Every line from the top of the records through the line containing "Given: Click the" should be retyped exactly; the pictures should not.

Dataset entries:
-.-.-
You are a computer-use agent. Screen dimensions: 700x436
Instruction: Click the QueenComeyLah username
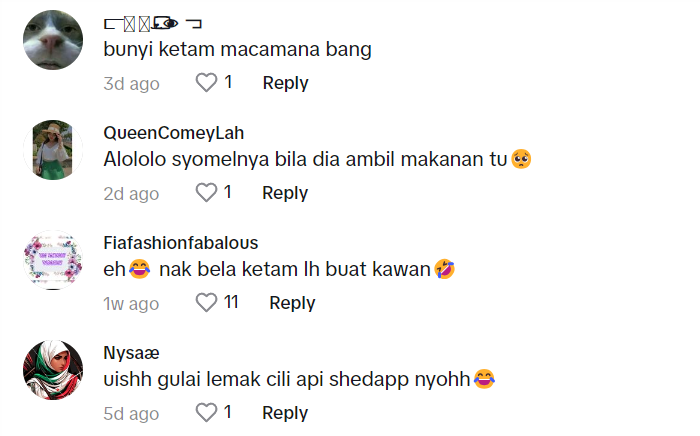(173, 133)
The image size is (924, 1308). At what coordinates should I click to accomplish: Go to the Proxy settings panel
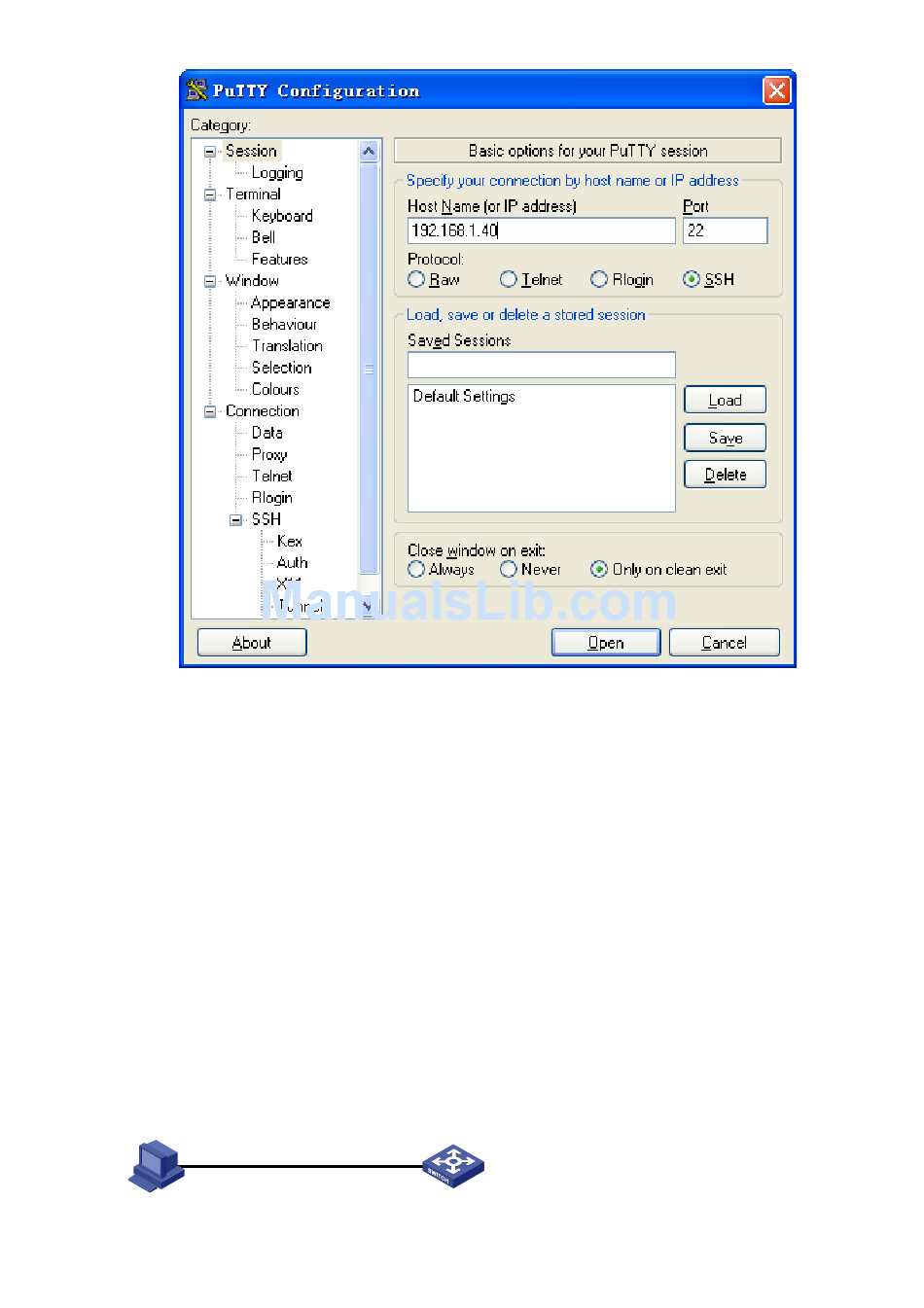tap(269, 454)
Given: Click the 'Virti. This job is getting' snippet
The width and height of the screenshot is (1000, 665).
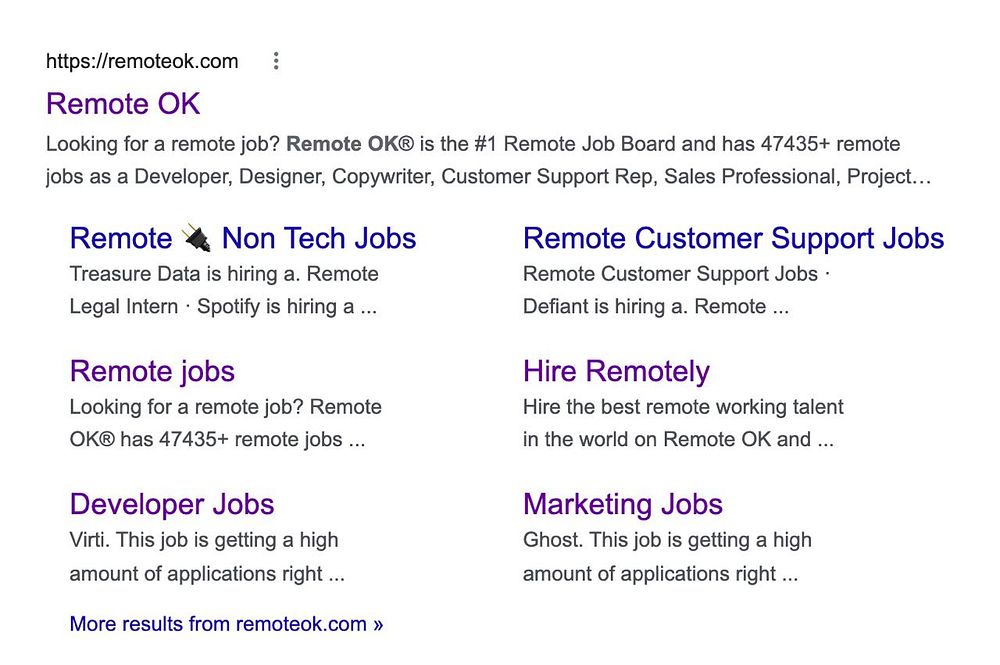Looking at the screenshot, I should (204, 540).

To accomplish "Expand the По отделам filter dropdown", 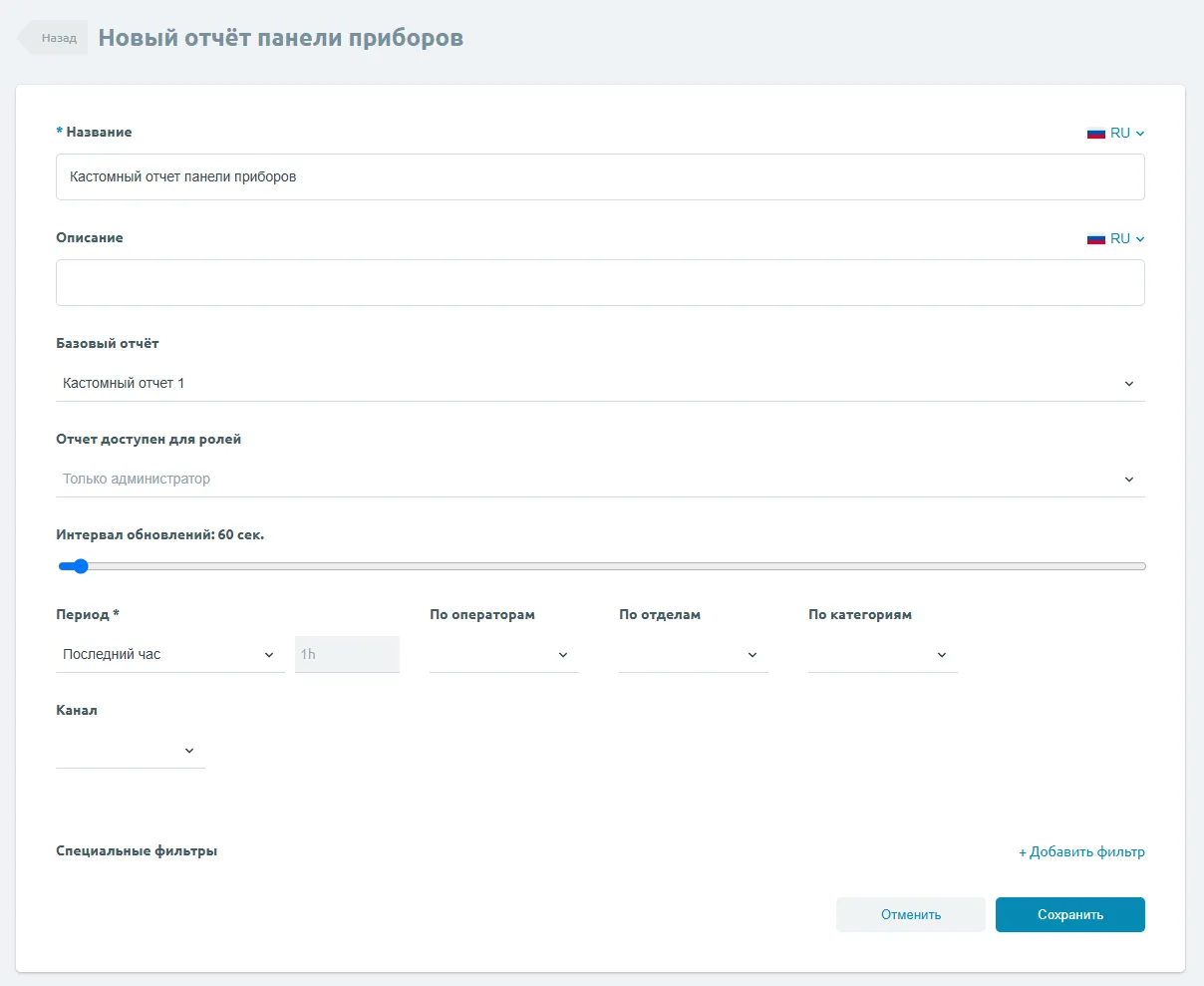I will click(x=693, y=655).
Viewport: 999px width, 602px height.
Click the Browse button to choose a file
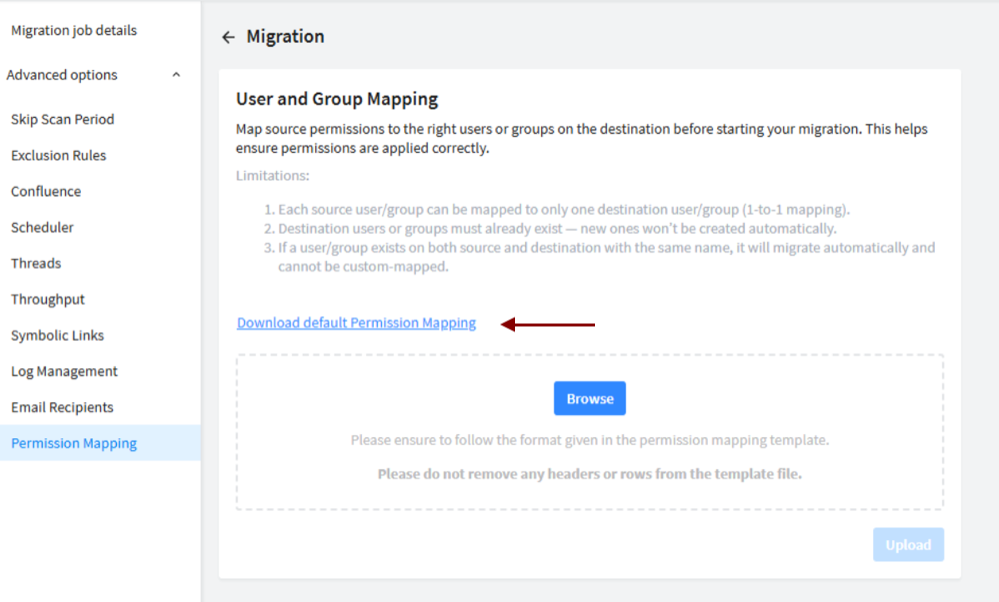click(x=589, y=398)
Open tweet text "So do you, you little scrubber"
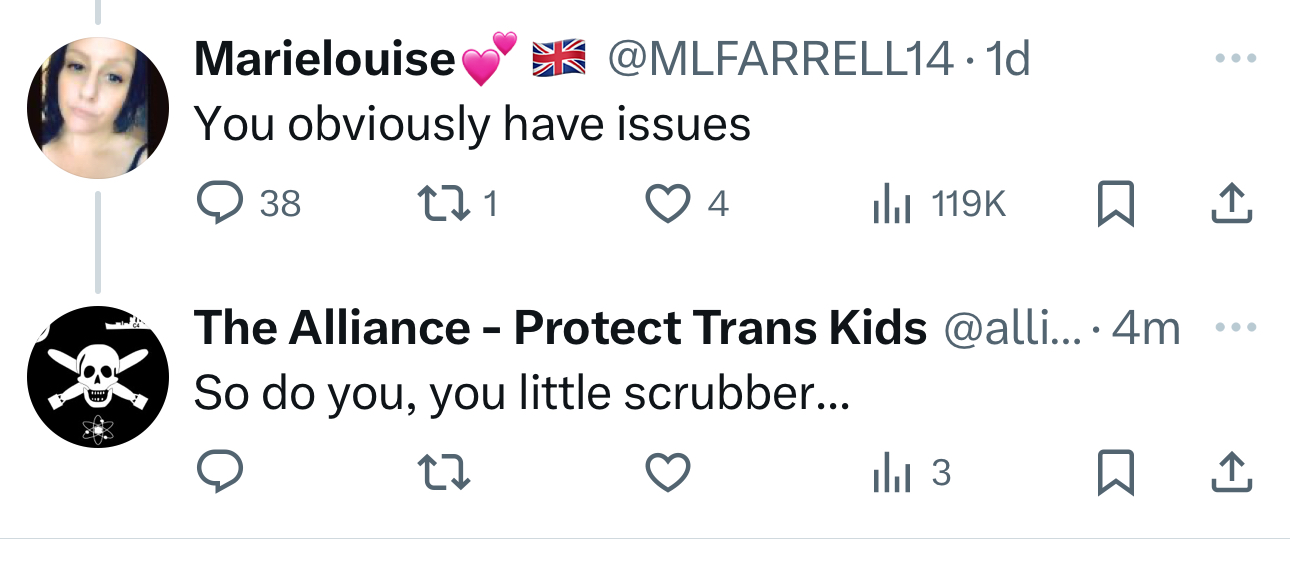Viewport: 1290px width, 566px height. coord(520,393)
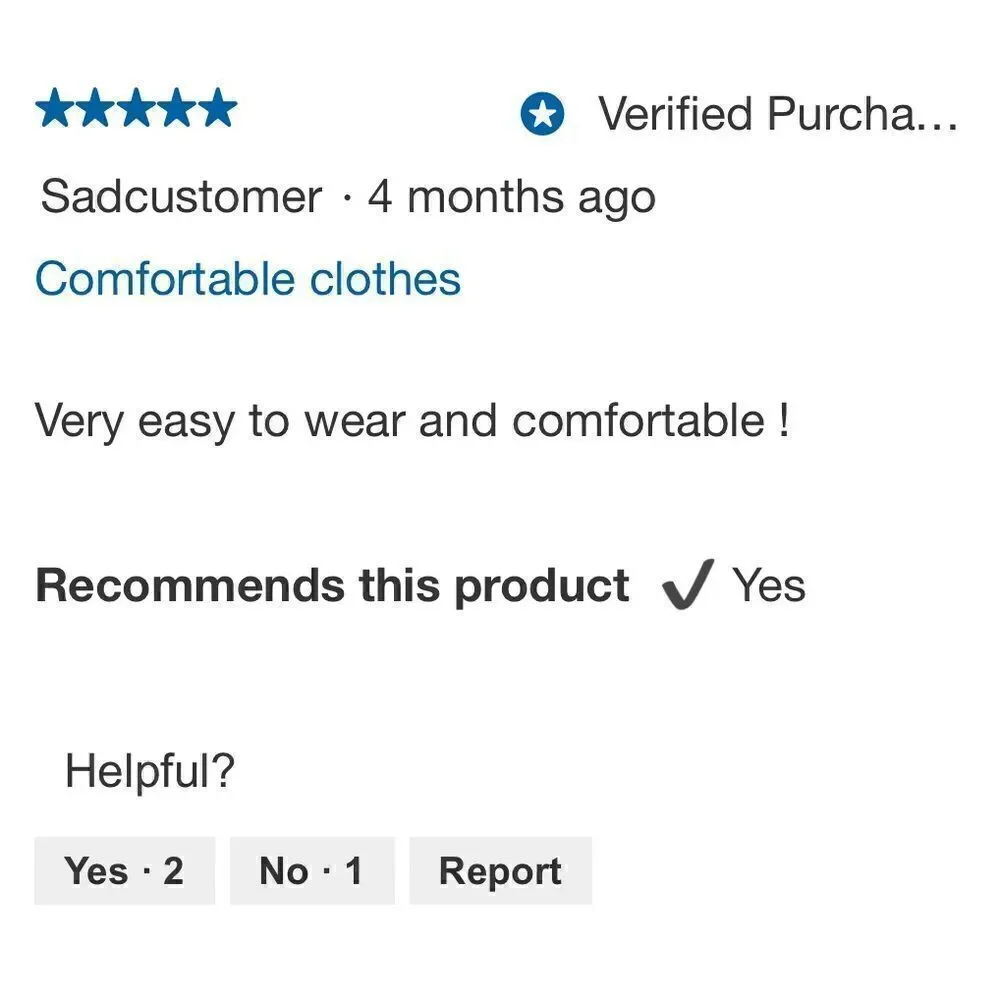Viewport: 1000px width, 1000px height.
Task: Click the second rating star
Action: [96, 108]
-.-.-
— Answer section —
You are a computer-use agent. Screen dimensions: 700x436
Instruction: Click the QueenComeyLah username
(173, 133)
The image size is (924, 1308). At what coordinates should I click to accomplish: Go to the Proxy settings panel
tap(269, 454)
Given: Click the 'Virti. This job is getting' snippet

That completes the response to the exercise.